Les querelles et dissensions fomentées par le Cointelpro au sein du Black Panther Party amplifie les divergences internes nées de l’affrontement entre le "ministre de la défense" qui est resté à Oakland, Huey Newton, et Eldridge Cleaver en exil à Alger. Certains des partisans de Cleaver fondent alors la Black Liberation Army (BLA) clandestine.
Fin 1971, le Black Panther Party se retrouve décimé par la répression, son audience diminue et ses dirigeants replient leurs actions sur leur base d’Oakland, en même temps qu’ils décident de réintégrer jeu politique "normal" en soutenant les candidats démocrates aux élections locales. Les militants radicaux les plus chevronnés sont soit mort, soit en exil, soit en prison. Un nouveau programme de contre-espionnage, "newkill", directement mis au point par Hoover et Nixon s’abattra sur les membres du BLA.
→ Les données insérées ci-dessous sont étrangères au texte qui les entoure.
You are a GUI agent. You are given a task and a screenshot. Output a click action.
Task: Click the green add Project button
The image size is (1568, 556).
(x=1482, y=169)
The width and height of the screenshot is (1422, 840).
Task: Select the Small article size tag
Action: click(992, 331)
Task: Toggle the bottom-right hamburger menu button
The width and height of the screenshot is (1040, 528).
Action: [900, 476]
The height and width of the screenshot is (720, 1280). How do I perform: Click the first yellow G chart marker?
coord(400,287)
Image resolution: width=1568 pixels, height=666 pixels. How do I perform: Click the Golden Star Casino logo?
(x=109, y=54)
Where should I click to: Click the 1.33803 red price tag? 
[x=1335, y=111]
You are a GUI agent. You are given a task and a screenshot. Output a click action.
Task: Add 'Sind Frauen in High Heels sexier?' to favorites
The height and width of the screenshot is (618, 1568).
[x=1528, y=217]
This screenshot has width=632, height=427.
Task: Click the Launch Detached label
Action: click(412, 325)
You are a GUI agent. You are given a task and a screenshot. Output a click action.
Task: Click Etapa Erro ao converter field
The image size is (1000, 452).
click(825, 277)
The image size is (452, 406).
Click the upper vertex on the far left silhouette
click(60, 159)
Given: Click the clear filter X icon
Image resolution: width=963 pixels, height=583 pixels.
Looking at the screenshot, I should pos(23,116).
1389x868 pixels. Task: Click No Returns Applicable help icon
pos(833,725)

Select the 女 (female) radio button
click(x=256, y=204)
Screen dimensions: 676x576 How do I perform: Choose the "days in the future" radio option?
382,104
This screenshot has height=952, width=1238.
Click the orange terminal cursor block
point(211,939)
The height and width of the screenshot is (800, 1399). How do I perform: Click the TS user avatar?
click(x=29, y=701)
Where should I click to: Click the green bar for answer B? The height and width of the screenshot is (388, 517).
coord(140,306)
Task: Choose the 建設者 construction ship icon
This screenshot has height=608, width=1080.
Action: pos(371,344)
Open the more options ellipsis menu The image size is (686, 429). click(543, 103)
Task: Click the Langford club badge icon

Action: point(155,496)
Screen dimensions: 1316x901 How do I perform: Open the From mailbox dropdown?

Le Cointelpro sera officiellement arrêté en 1971 après sa découverte fortuite par un groupe d’étudiants parti s’introduire dans un bureau du FBI.
Bobby Seale et H P Newton
La Note envoyée par J Edgar Hoover à l’ensemble de ses agents, le 25 mars 1968 fut exécutée à la lettre : le Cointelpro devait "empêcher la coalition de groupes nationalistes noirs (...) empêcher la naissance d’un messie qui pourrait unifier et électriser le mouvement nationaliste noir (...) Il faut faire comprendre aux jeunes Noirs modérés que, s’ils succombent à l’enseignement révolutionnaire, ils seront des révolutionnaires morts". Une autre note datée du 3 avril, expose les termes de l’alternative. "Ne vaut-il pas mieux être une vedette sportive, un athlète bien payé ou un artiste, un employé ou un ouvrier (...) plutôt qu’un Noir qui ne pense qu’à détruire l’establishment et qui, ce faisant, détruit sa propre maison, ne gagnant pour lui et son peuple que la haine et le soupçon des Blancs ?"
Eldridge Cleaver reviendra d’exil en 1975. Il rejoindra la secte Moon, fréquentera les milieux fondamentalistes et soutiendra Ronald Reagan. Il est décédé en 1998.
Stokely Carmichael s’exilera en Afrique en juillet 1969, démissionnera du "Black Panther Party" et prendra plus tard le nom de Kwame Touré (en hommage à Kwame Nkrumah et Sekou Touré). Il mourra en 1998 d’un cancer de la prostate.
Huey P Newton continua ses activités militantes au cours des années 70 et 80. Il fut abattu en 1989 lors d’une dispute avec un dealer de drogue.